The task
Which lines below hold the word "will"? Report each one.

[Collected data]
....
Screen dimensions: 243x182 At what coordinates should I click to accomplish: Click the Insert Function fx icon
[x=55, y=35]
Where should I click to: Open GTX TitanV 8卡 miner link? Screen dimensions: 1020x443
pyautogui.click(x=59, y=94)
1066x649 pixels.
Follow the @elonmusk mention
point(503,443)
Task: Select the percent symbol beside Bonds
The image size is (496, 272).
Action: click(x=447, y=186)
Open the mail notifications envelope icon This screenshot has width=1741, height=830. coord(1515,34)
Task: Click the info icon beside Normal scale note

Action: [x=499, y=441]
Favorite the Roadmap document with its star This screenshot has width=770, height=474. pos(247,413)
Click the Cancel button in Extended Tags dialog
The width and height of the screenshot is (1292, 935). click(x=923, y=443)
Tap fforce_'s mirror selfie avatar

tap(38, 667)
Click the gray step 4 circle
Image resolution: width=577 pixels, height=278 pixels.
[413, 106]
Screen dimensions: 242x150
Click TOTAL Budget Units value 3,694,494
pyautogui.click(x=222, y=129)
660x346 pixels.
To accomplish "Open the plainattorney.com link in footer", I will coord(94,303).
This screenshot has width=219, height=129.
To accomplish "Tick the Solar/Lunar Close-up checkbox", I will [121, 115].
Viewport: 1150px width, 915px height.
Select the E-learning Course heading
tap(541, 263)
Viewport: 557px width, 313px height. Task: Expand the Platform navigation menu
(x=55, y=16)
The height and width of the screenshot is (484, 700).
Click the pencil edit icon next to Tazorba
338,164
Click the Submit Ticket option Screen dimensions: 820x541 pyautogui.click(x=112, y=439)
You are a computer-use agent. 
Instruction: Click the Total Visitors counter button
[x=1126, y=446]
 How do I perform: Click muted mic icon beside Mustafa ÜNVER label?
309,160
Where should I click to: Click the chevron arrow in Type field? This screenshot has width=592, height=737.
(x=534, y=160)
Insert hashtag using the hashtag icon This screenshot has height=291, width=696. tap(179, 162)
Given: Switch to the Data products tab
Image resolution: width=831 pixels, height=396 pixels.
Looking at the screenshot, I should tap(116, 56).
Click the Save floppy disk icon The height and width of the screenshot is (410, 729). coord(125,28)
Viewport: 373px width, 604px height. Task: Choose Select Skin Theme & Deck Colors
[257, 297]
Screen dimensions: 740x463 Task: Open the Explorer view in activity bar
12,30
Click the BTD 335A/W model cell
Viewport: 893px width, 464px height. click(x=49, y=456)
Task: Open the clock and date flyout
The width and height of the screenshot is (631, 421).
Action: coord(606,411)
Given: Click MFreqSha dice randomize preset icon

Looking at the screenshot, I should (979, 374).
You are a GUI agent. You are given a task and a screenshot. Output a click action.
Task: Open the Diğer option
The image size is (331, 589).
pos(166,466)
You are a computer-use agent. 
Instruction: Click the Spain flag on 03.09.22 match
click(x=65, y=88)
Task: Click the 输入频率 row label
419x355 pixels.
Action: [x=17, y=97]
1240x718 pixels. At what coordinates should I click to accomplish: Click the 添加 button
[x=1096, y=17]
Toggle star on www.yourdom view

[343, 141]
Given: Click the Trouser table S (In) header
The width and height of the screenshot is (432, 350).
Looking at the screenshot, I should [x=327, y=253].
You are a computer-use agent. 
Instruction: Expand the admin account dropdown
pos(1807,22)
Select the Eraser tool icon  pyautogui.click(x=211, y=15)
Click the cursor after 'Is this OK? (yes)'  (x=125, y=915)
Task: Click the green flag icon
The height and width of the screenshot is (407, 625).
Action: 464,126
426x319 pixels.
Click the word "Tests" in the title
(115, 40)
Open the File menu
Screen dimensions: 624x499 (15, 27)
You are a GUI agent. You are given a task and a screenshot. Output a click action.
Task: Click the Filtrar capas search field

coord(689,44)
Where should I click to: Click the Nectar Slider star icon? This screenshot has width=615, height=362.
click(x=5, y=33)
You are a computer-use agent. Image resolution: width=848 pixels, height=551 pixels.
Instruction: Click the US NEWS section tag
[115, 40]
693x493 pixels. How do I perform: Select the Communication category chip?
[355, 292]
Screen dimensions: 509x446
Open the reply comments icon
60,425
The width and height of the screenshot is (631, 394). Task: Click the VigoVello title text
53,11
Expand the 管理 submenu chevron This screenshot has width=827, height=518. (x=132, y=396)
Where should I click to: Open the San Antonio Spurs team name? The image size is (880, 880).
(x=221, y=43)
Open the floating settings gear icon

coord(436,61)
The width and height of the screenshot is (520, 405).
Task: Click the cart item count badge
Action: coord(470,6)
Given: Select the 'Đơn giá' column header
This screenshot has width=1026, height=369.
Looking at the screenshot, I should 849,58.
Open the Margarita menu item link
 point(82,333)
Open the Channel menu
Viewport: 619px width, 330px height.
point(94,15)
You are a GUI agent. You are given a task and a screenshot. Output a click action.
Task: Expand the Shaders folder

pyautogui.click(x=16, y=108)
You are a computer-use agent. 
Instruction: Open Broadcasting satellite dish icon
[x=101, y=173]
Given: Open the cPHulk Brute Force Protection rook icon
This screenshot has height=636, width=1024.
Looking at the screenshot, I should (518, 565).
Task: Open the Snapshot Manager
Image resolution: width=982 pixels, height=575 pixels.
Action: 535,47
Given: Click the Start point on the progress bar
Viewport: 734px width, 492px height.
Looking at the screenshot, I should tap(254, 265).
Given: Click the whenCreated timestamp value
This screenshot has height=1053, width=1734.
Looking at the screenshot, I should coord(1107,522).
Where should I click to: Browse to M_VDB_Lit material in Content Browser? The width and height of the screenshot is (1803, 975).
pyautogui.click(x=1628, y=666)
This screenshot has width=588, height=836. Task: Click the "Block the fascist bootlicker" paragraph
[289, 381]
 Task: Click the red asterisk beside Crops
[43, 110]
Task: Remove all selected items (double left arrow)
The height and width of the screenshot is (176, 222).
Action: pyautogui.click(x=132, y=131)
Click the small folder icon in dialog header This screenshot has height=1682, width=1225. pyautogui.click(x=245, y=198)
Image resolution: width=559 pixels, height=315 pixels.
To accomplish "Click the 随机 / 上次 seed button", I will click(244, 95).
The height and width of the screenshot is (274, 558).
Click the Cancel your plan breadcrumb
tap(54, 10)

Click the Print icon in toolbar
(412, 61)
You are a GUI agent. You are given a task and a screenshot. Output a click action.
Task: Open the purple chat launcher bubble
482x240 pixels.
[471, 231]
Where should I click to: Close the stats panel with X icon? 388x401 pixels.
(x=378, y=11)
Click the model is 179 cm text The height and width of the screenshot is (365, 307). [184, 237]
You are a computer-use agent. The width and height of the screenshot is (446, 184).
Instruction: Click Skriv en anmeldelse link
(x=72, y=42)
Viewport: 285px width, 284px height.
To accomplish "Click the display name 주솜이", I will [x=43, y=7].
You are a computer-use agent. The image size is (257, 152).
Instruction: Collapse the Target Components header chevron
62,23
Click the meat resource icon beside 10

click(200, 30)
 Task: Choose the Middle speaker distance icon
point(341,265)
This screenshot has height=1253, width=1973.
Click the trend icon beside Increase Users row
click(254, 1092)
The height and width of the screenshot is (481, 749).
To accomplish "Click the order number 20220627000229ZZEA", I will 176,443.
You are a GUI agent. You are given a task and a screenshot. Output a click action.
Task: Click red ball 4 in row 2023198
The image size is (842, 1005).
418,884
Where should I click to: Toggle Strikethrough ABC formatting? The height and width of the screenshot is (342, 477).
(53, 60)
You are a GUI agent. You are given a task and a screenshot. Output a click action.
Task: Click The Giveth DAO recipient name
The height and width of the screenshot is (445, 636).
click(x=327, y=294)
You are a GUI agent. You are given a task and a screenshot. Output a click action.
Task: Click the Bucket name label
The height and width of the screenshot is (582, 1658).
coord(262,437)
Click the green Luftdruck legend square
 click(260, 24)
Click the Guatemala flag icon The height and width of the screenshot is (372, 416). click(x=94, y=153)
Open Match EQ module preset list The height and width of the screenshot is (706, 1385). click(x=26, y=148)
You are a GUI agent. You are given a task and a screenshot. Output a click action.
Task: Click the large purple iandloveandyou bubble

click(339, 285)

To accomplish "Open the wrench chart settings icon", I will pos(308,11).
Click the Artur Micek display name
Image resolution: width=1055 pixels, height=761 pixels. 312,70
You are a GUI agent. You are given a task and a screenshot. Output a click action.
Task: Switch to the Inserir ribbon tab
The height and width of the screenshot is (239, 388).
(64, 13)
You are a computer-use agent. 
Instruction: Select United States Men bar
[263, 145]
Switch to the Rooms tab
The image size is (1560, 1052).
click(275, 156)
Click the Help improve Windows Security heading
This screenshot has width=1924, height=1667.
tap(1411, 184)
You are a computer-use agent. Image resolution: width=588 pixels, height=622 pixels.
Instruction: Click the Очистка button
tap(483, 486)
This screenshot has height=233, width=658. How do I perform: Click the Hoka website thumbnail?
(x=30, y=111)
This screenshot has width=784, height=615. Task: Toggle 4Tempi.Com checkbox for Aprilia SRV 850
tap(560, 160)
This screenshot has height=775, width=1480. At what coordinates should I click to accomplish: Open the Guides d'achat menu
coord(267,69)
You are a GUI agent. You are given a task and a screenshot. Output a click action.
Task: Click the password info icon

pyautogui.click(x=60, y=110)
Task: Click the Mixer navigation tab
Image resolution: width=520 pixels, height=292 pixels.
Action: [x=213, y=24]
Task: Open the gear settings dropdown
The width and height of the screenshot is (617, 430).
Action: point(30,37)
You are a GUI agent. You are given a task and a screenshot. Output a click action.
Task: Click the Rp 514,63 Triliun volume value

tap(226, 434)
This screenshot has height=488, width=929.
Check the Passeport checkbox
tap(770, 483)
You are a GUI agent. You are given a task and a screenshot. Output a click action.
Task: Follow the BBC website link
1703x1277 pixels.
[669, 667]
....
Solution to this task
To accomplish "Open the plainattorney.com link in footer", I will coord(94,303).
To accomplish "Tick the Solar/Lunar Close-up checkbox", I will [121, 115].
To accomplish "Click the 随机 / 上次 seed button", I will click(244, 95).
To accomplish "Click the display name 주솜이", I will [x=43, y=7].
To accomplish "Click the order number 20220627000229ZZEA", I will 176,443.
To accomplish "Open the wrench chart settings icon", I will pos(308,11).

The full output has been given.